Die erste Fahrt startete an unserem Bootshaus am Neckar und ging weiter auf dem Rhein bis Emmerich an der holländischen Grenze. Das Durchschnittsalter der 12 Teilnehmer war ca. 60 und für einige von ihnen war es die erste Gepäckfahrt.

Die 2. Tour war auf der Elbe und ging in 3 Wochen von Decin in Tschechien bis zur Fähre Lenzen, ca. 20 km nach Wittenberge.

Die 3. Tour im vergangenen Jahr starteten wir in Kleinvach an der Werra und fuhren in 2 Wochen bis Bremen .

Der Wunsch unserer Mitglieder war, als nächstes die Oder zu fahren. Da meine Frau und ich schon verschiedentlich in Polen zum paddeln waren und sowieso immer die Touren ausarbeiten ging die Planung schon bald los. Doch dann entdeckten wir, dass genau zu dem von uns geplanten Zeitpunkt auf „unserer“ Strecke eine internationale Fahrt des polnischen Kanuverbandes stattfindet. Da ich es komisch fände neben so einer Fahrt herzufahren nahm ich Kontakt mit dem Verantwortlichen für die deutschen Teilnehmer auf und bald war klar, dass wir mit 16 Teilnehmern bei dieser Fahrt mitfahren werden.
•••••
_Arbeitsauftrag a_:
Bis zu welchem Ort fuhr die Gruppe laut dem Dokumentauszug auf ihrer dritten Tour?

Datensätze
•••••
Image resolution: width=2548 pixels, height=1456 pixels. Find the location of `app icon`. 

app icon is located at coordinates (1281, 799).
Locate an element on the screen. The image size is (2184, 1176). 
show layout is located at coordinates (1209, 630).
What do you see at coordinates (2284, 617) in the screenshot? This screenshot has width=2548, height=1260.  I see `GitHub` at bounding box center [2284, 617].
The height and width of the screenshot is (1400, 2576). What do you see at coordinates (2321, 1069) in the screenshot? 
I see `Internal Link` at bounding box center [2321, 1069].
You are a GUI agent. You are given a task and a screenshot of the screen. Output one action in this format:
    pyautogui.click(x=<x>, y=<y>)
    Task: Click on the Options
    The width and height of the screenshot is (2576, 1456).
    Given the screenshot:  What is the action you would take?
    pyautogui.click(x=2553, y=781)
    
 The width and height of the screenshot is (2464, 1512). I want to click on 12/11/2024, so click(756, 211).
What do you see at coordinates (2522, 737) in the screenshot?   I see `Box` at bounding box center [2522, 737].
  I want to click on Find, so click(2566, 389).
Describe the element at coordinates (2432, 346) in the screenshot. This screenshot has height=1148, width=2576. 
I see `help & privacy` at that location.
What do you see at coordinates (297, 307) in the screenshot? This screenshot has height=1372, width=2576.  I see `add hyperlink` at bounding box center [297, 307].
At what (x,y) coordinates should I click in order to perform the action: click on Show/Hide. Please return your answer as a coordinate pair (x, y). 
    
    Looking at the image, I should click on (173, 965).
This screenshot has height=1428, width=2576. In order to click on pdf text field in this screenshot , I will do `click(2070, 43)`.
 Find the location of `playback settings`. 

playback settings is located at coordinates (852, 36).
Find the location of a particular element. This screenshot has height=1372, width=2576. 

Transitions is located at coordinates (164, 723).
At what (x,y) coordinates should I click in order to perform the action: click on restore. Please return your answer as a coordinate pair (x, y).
•••••
_Arbeitsauftrag b_:
Gib bitte aus den Datensätzen die Zeilen von der Zeile mit „click on Show/Hide.“ bis zur Zeile mit „playback settings is“ unverändert aus, beide Zeilen eingeschlossen.

_Schriftliche Antwort a_:
Bis Bremen.

_Schriftliche Antwort b_:
At what (x,y) coordinates should I click in order to perform the action: click on Show/Hide. Please return your answer as a coordinate pair (x, y). 
    
    Looking at the image, I should click on (173, 965).
This screenshot has height=1428, width=2576. In order to click on pdf text field in this screenshot , I will do `click(2070, 43)`.
 Find the location of `playback settings`. 

playback settings is located at coordinates (852, 36).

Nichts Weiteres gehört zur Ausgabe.